Sua indicação encerra uma semana de negociações infrutíferas, já que líderes dos maiores partidos da oposição se revezaram em vão na tentativa de formar um governo.

A Constituição da Grécia prevê que os três maiores partidos representados no Parlamento tenham a chance de formar uma coalizão se um primeiro-ministro renuncia menos de um ano depois de assumir o cargo.

O processo se arrastou durante uma semana porque os principais opositores conservadores e o partido Unidade Popular, de extrema esquerda, usaram totalmente os três dias que tinham direito, apesar de não terem chance de sucesso, na esperança de adiar um novo pleito.

Os conservadores disseram que tudo precisa ser feito para evitar uma nova rodada de eleições que a Grécia não precisa.

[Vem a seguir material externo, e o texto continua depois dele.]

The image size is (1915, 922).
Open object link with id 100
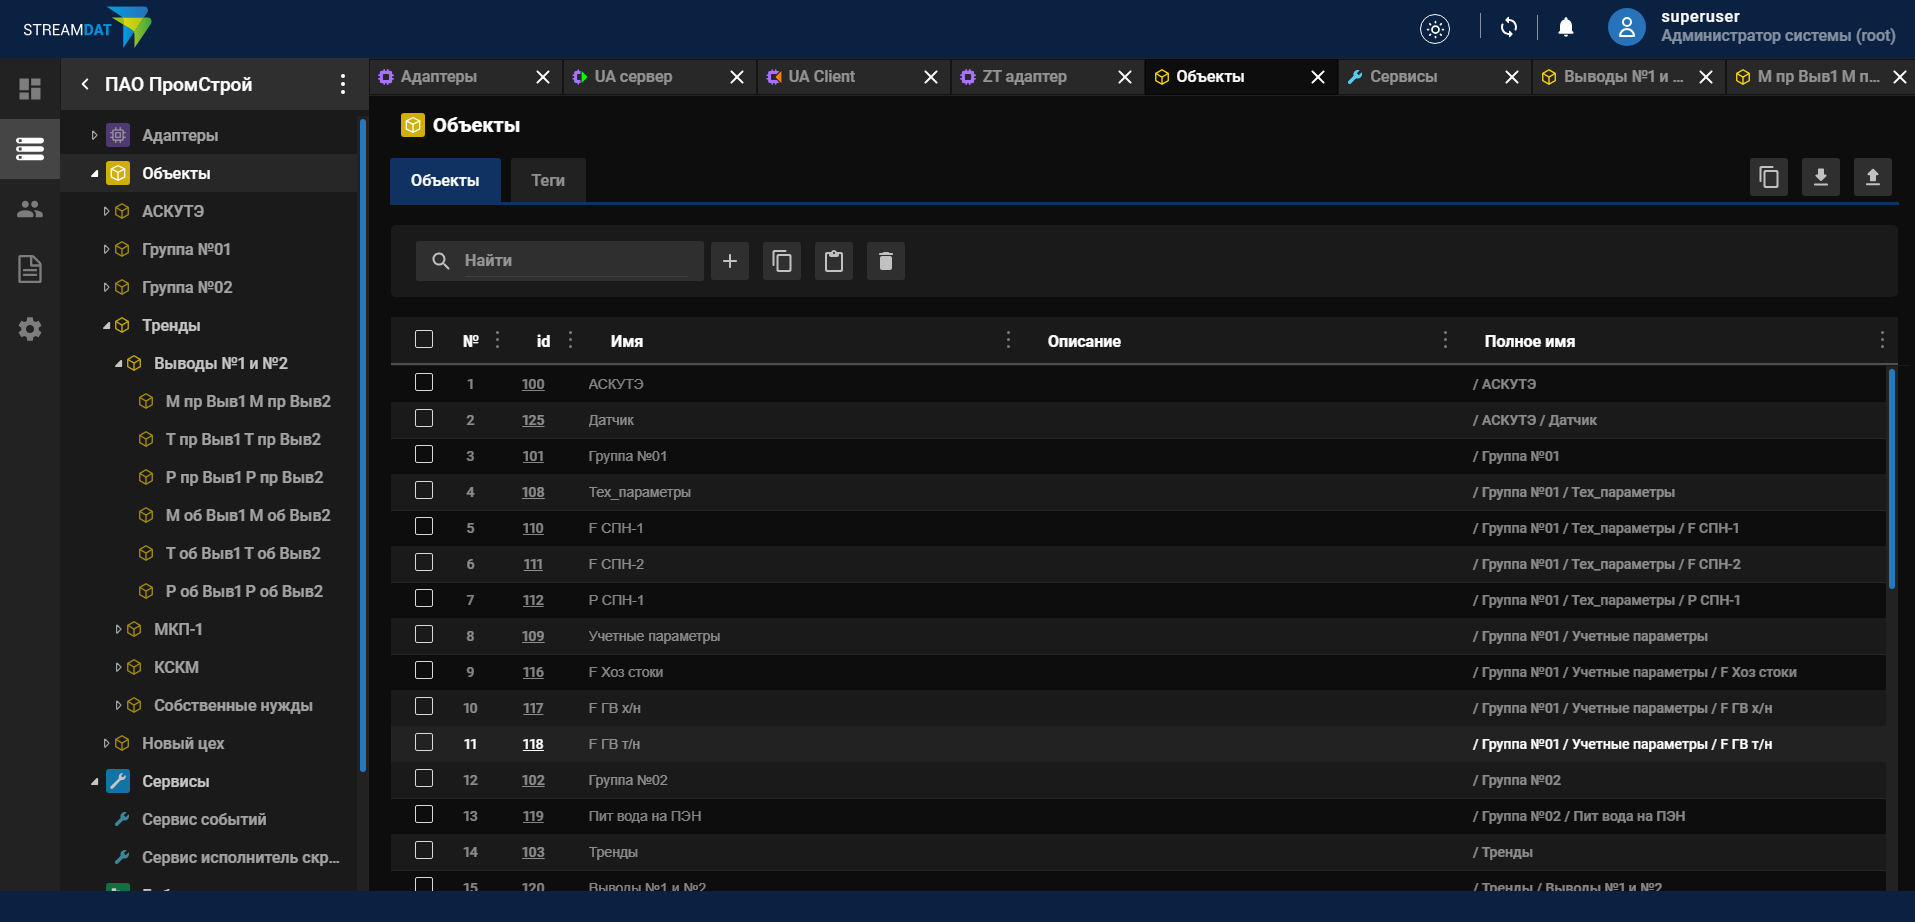[x=532, y=383]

O líder do Unidade Popular, Panagiotis Lafazanis -- que rompeu com o partido Syriza, de Tsipras, na semana passada, levando consigo um sexto dos parlamentares -- gastou seus três dias para expressar sua mensagem contra o resgate financeiro.

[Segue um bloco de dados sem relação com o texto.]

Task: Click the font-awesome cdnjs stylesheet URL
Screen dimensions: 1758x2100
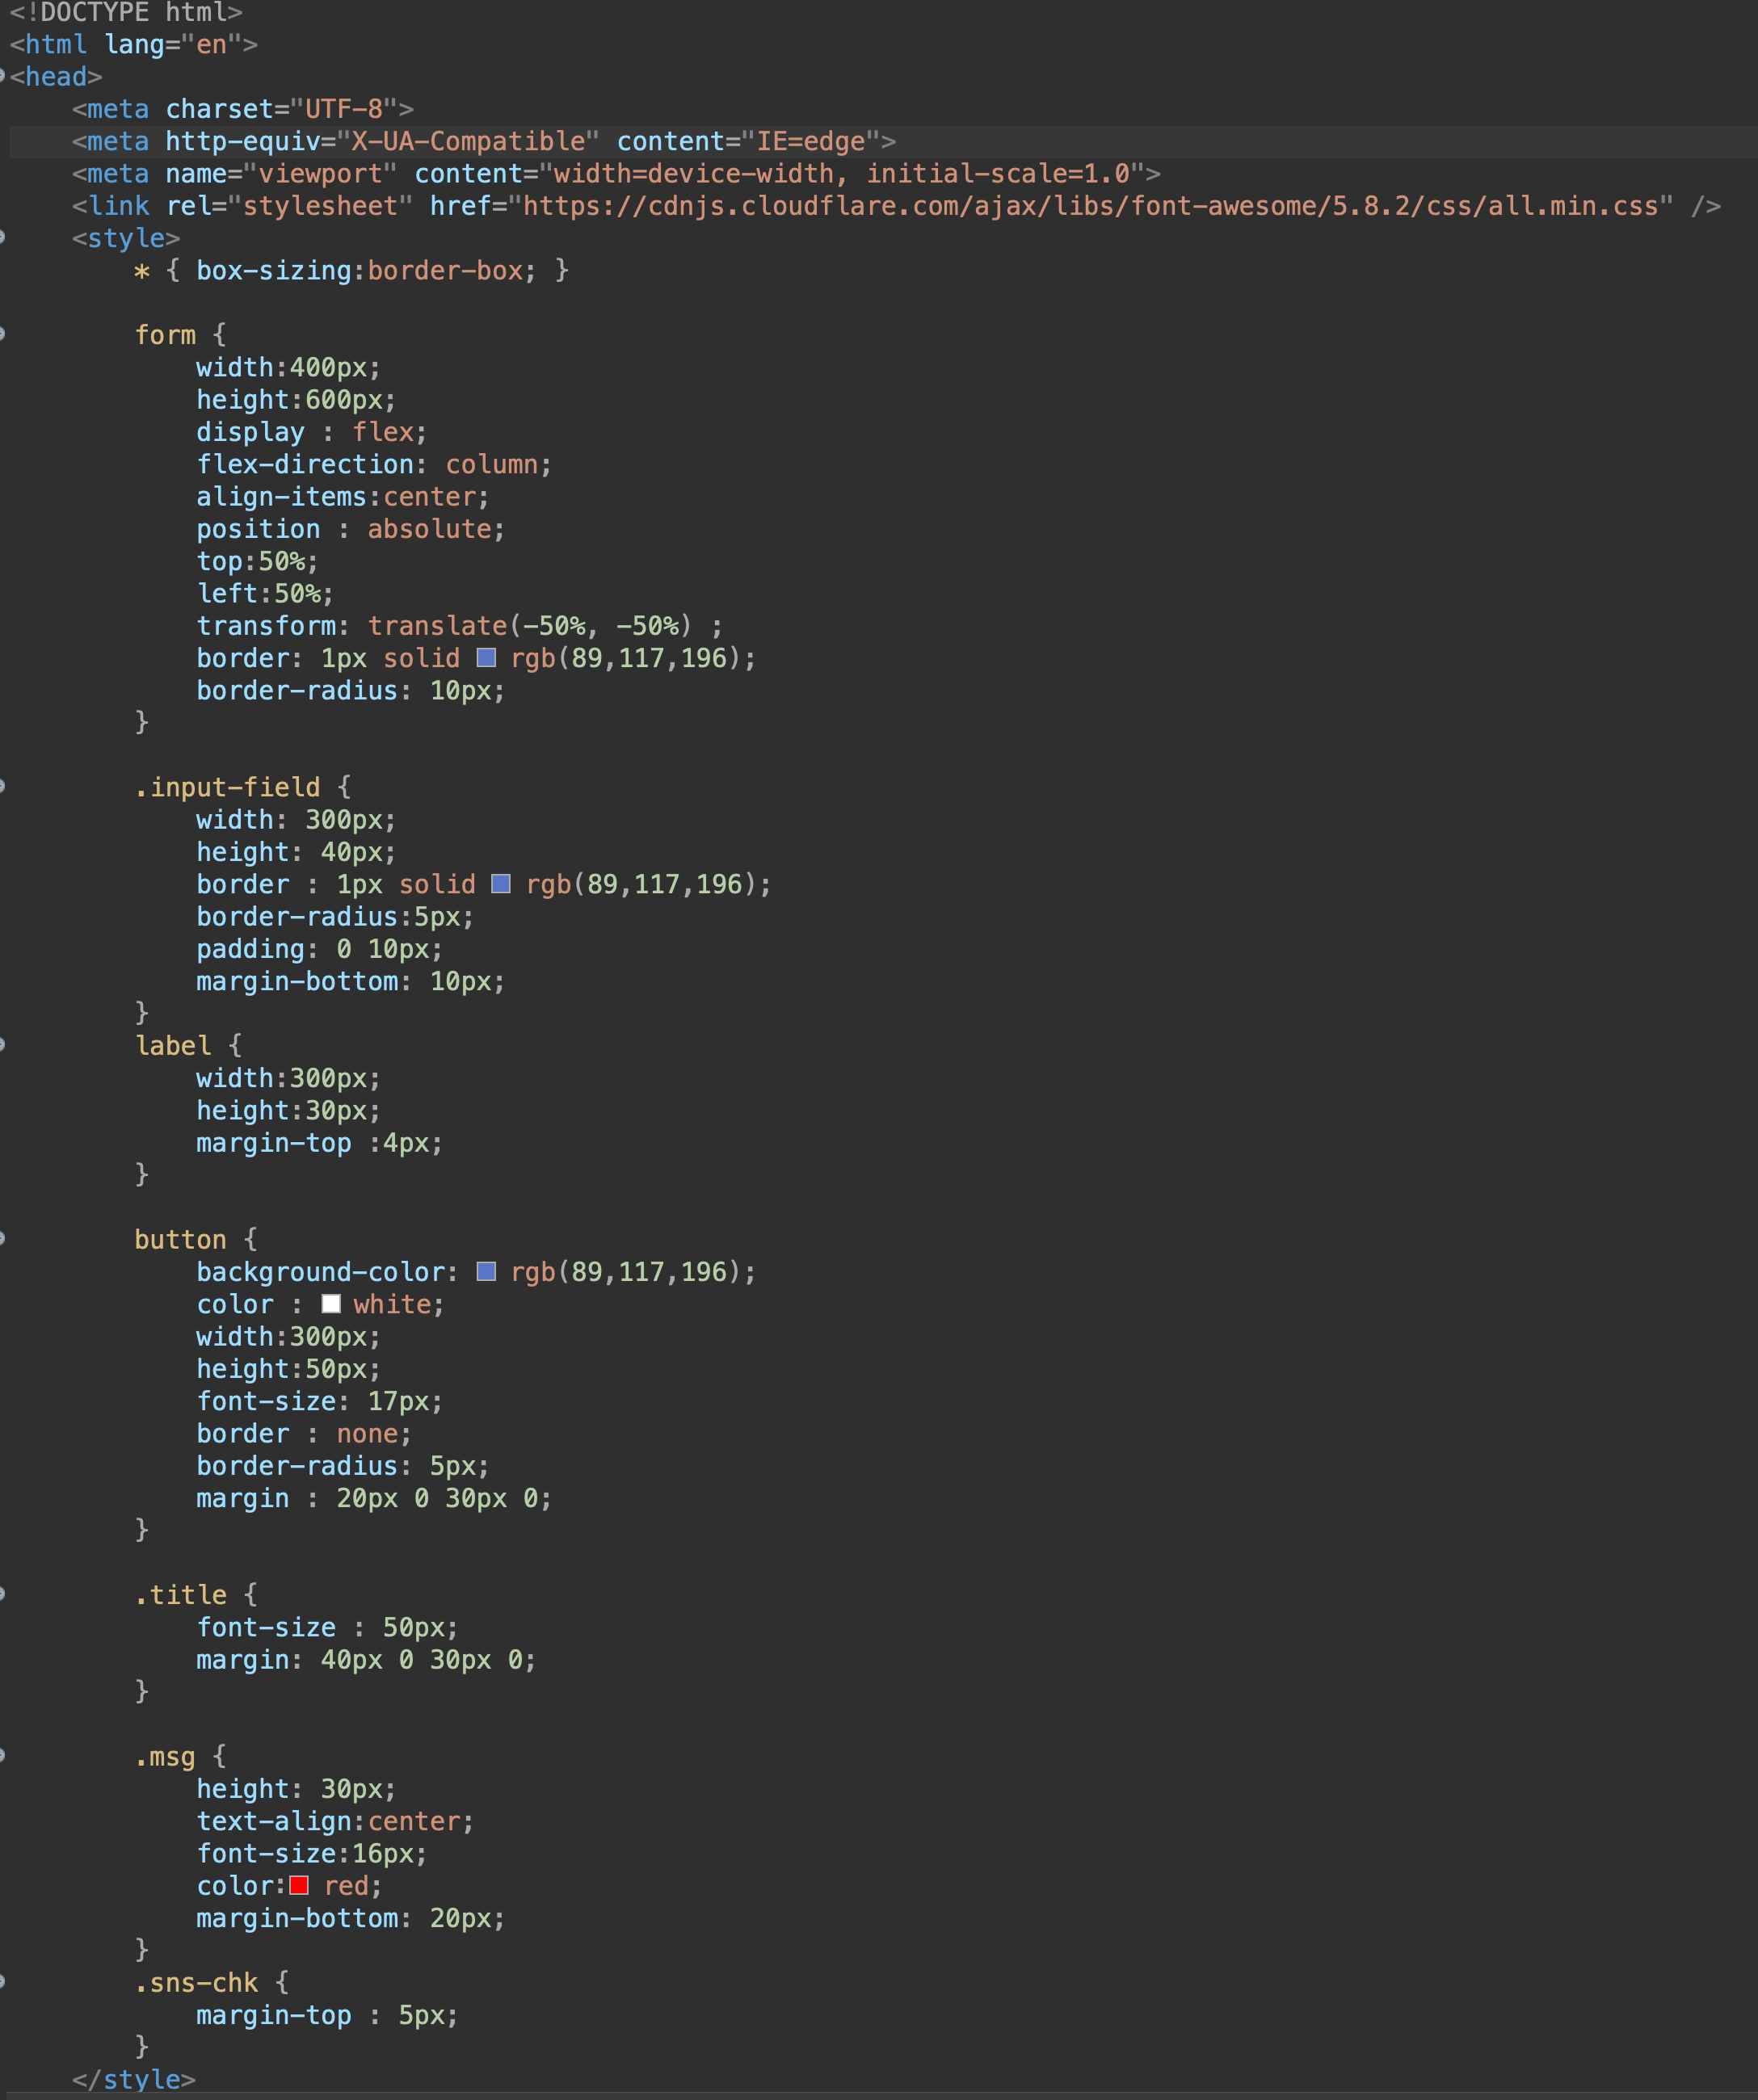Action: pos(1090,206)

Tsipras continua imensamente popular na Grécia, mesmo tendo voltado atrás em suas promessas e aceitado um programa de socorro financeiro.

Os partidos de oposição acreditam que um período de campanha mais longo oferece uma oportunidade melhor de abalar sua popularidade à medida que os cortes resultantes das medidas de austeridade do pacote de socorro começarem a ser sentidas pela população. 

Comentario:

A principal juiza do Supremo Tribunal da Grécia ,Vassiliki Thanou, foi nomeada primeira-ministra interina para comandar o país já que o premiê Alexis Tsipras renunciou do cargo.Ela permanecerá no cargo até à próxima eleição no dia 20 de setembro. 

Os líderes dos maiores partidos tentaram um acordo para formar um governo posto que a constituição da Grécia garante que os três partidos com maior representação no Parlamento podem formar uma coalizão se um primeiro-ministro renunciar em menos de um ano após assumir o cargo.

A oposição,conservadores,fizeram de tudo para que fosse evitada uma nova rodada de eleições no país.

O partido Unidade Popular de extrema esquerda permanece imensamente popular mesmo após terem voltado atrás em suas promessas e aceitado um programa de socorro financeiro.